Task description >>
Continue the news report on the Alitalia job cuts, picking up right after its final sentence.

MILAN, Sept. 7 - A day after the airline Alitalia said that
it would cut 5,000 jobs, reducing its work force by almost
25 percent, its unions promised to fight the layoffs
through a variety of actions, from more negotiations to
brief hunger strikes.

As union leaders outlined their responses to the planned
job cuts, they were united in blaming management for the
dire financial situation of Alitalia, the
government-operated airline that has posted operating
losses for five years and has warned that it will run out
of cash at the end of the month.

On Tuesday, the biggest unions were most conciliatory,
indicating there may be room for Alitalia's chief
executive, Giancarlo Cimoli, to negotiate a settlement.

"We will remain at the negotiating table because the
proposed plan is no good," Guglielmo Epifani, the leader of
Italy's largest union, the General Italian Labor
Confederation, was quoted by the news agency Ansa as
saying. "Exaggerated forms of struggle are not useful."

Alitalia said late Monday that the job cuts, which would be
carried out in the next two years and would save 315
million euros ($380 million) in that period, are needed for
the airline to recoup ground lost to competitors in recent
years. Alitalia's 21,000-person payroll could be trimmed by
another 1,000 employees as short-term contracts are not
renewed.

Supplied data >>
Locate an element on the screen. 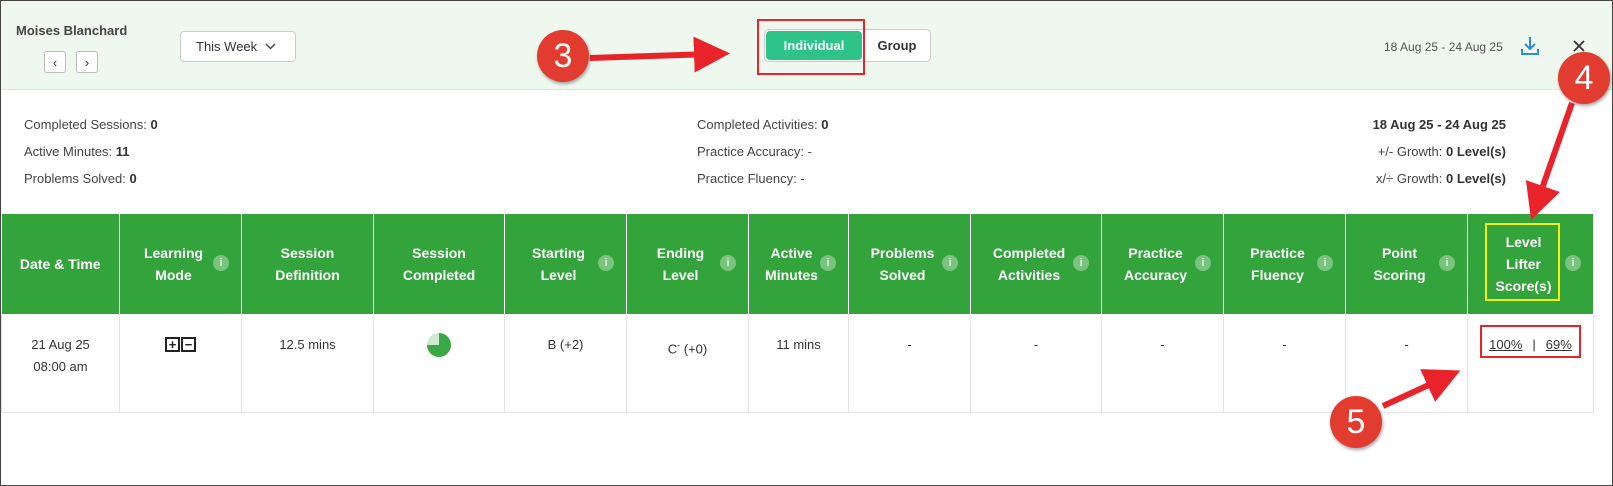 The image size is (1613, 486). download-icon is located at coordinates (1530, 46).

Result of this task >>
The Unitary Base Confederation, the most radical of
Alitalia's more than 10 unions, said that its members had
begun a "rotating hunger strike," in which four Alitalia
employees do not eat for a day and are followed by four
other employees the next day. Pierpaolo Leonardi, a
national coordinator of the union, said the 700 Alitalia
workers his organization represents might also block the
runways again at Rome's Fiumicino airport in coming days.

Some of the most radical unions banded together in April
and May to block access to Fiumicino, Alitalia's main hub,
and forced the airline to cancel more than 1,000 flights.
At the time it became clear that the airline's unions had
varied priorities, as some opposed the action. The
different groups represent different types of workers,
including pilots, flight attendants, telephone operators,
maintenance workers and marketing specialists.

The Unitary Base Confederation broke off negotiations with
Alitalia in May. The union's members are mostly maintenance
workers but include clerks at check-in desks and other
workers inside the airports.

"It is clear that a restructuring is necessary, but not
like what the company is proposing," Mr. Leonardi said in a
telephone interview.

"We have stopped negotiating with the management because we
are not interested in taking part in a social massacre. The
cost of labor is not the problem," he said. "The problem is
inept management, and therefore we are calling for the
government, Alitalia's biggest shareholder, to step in and
get involved."

More moderate unions - including the General Italian Labor
Confederation, which is known by the initials C.G.I.L. -
said they would keep negotiating with Alitalia's management
to try to gain concessions. C.G.I.L. also called on the
government, which owns 62 percent of Alitalia, to play a
role in the negotiations.

The union's leaders and their counterparts at most of the
airline's other unions said they would not hold strikes in
the coming weeks.

The first signs of renewed labor unrest connected to
Alitalia's restructuring plan came the same day that Loyola
de Palacio, the European Union transport commissioner, said
the Italian government must follow through on a pledge to
lower its stake in the national carrier to less than 50
percent.

The commissioner's office also said the job cuts were
unavoidable if Alitalia was to make a financial turnaround.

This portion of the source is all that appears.